**What this task involves**
Once you find the line with "Task: Open Circle: USDC" in the entries below, return exactly every line from it through the line with "Viewport: 1280px width, 720px height.".

**Input**
=======

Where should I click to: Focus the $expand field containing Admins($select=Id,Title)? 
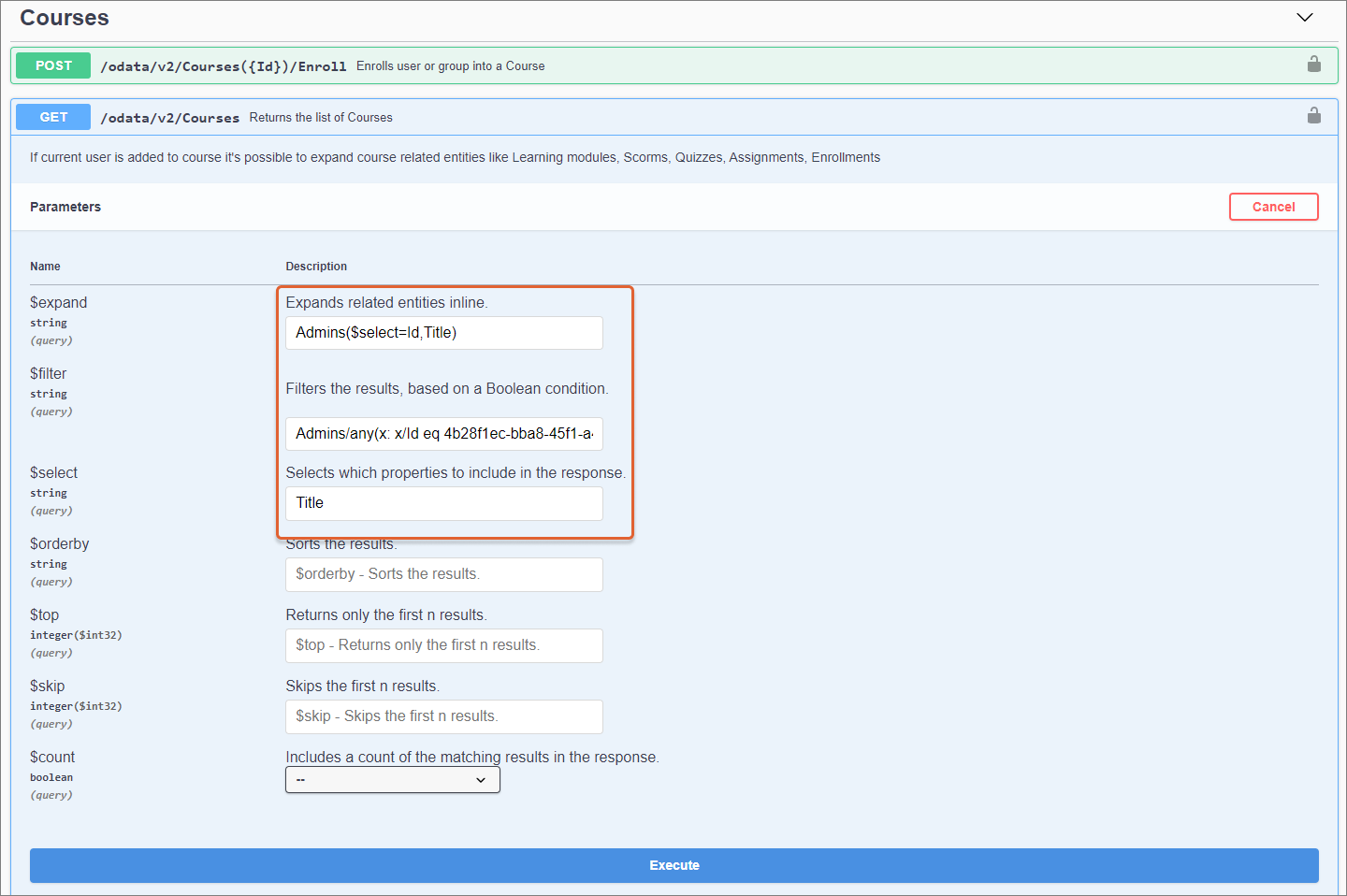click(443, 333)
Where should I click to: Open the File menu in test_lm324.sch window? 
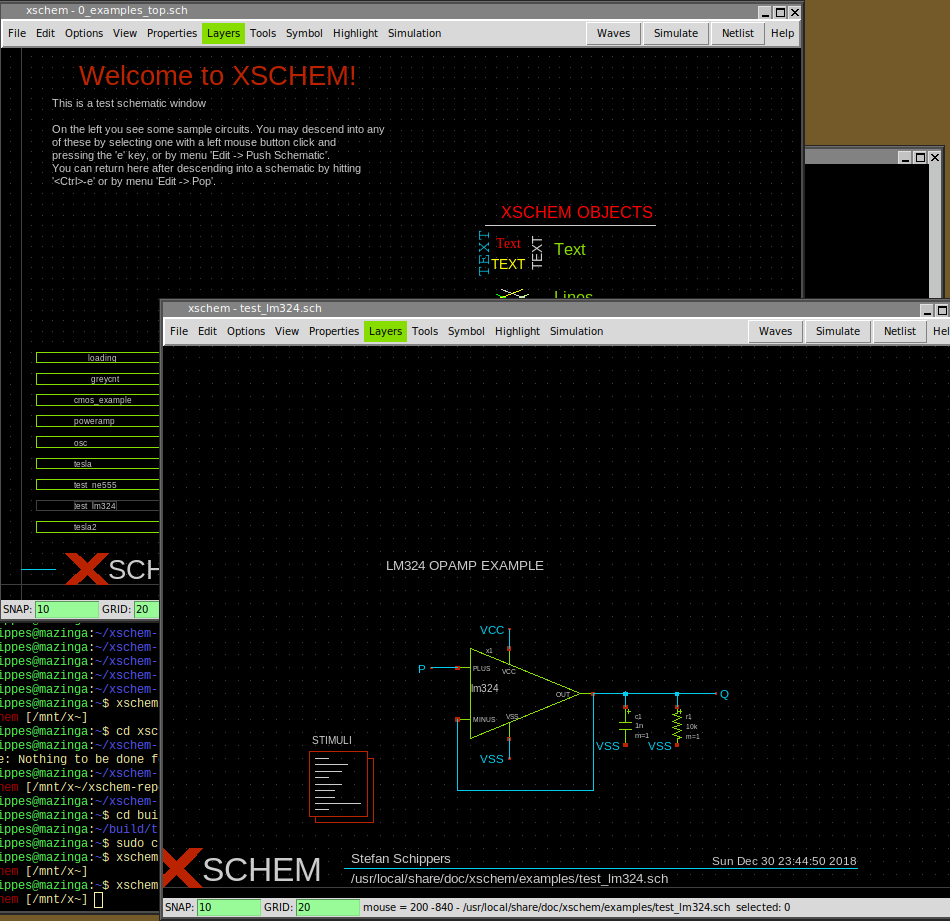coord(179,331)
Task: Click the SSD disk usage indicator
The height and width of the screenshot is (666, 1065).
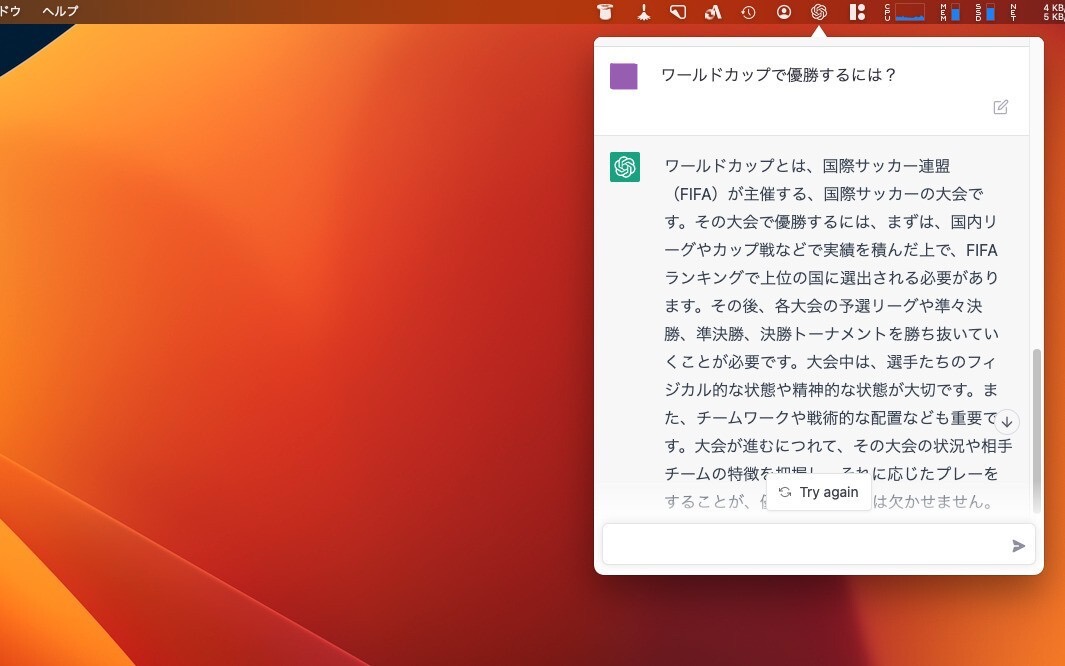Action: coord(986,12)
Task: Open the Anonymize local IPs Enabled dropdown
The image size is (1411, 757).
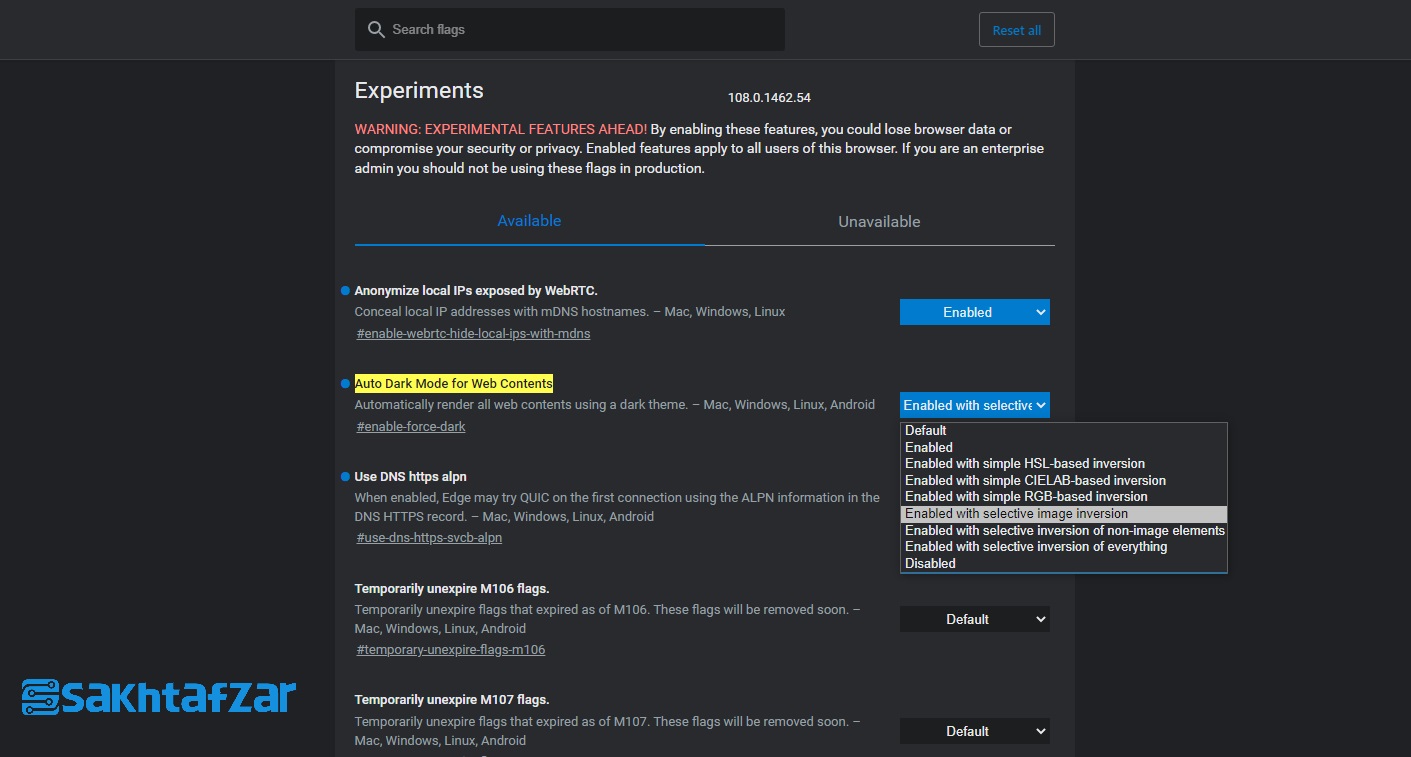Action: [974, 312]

=======

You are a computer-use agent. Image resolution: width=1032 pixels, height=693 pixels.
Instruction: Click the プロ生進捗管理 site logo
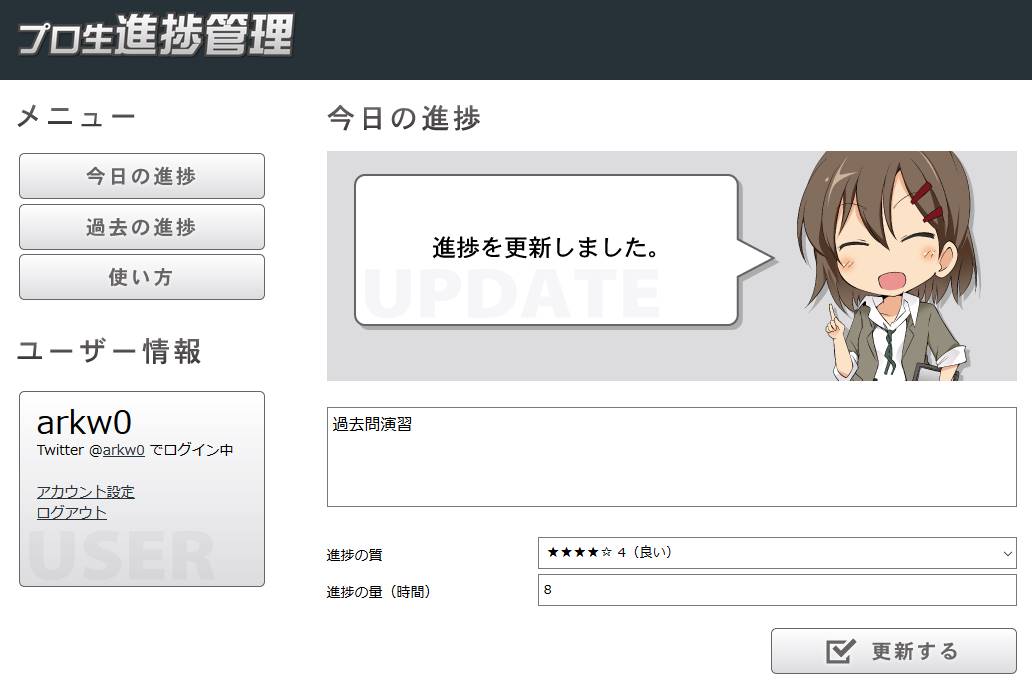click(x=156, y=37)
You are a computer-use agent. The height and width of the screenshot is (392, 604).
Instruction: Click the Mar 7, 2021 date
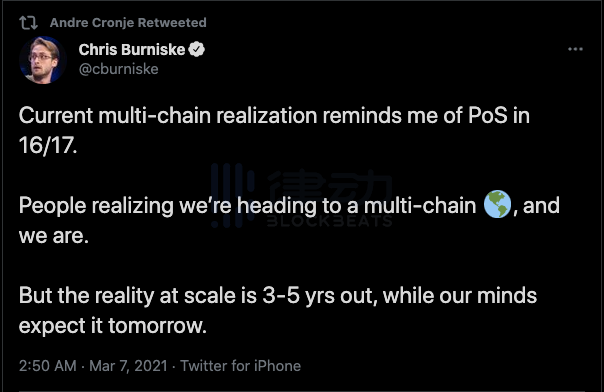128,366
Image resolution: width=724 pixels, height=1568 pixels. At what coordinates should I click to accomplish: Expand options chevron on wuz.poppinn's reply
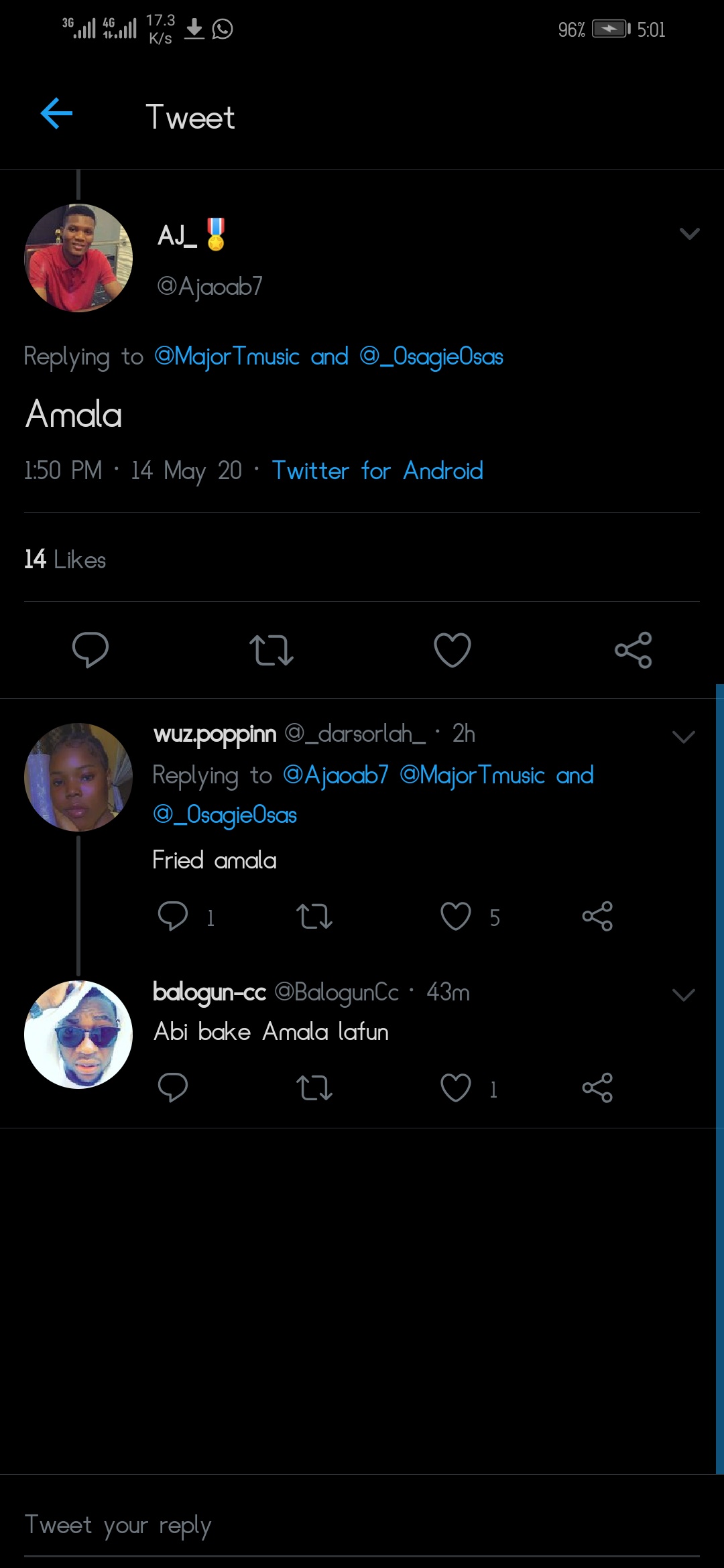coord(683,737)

=======

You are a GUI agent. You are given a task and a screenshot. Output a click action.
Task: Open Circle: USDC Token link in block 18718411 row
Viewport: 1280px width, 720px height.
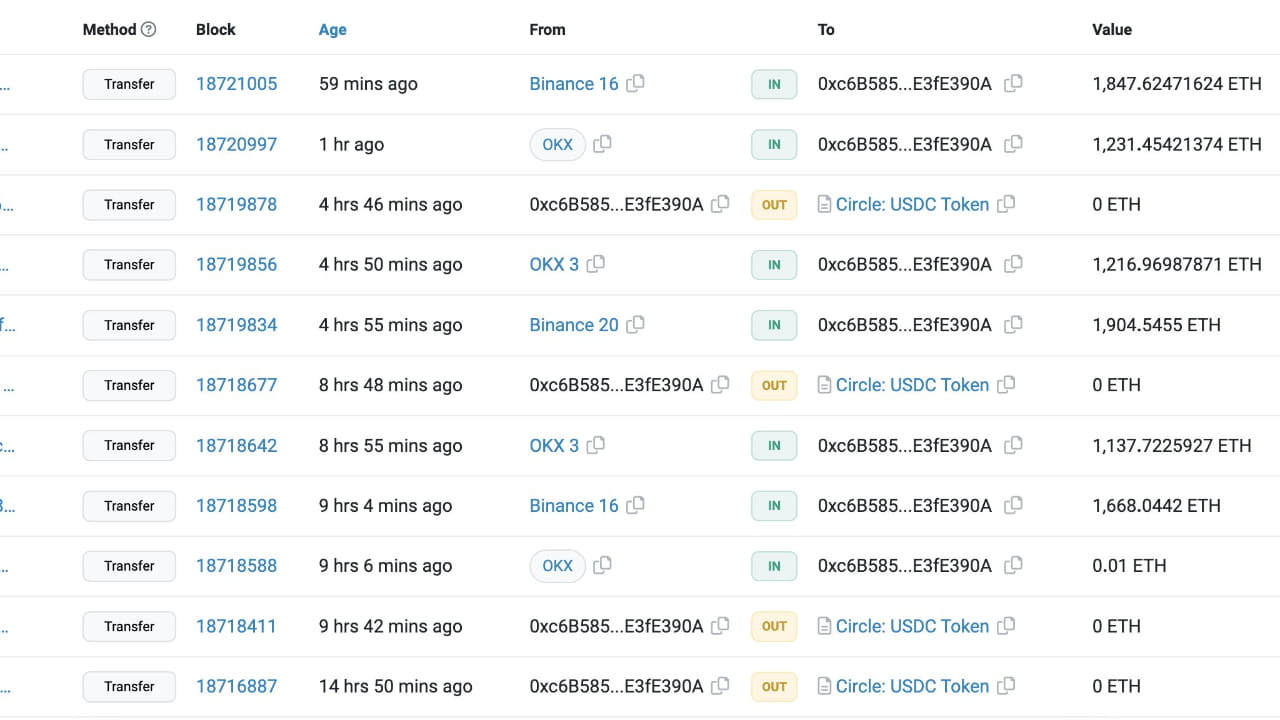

=======

**Solution to this task**
Task: Open Circle: USDC Token link in block 18718411 row
Viewport: 1280px width, 720px height.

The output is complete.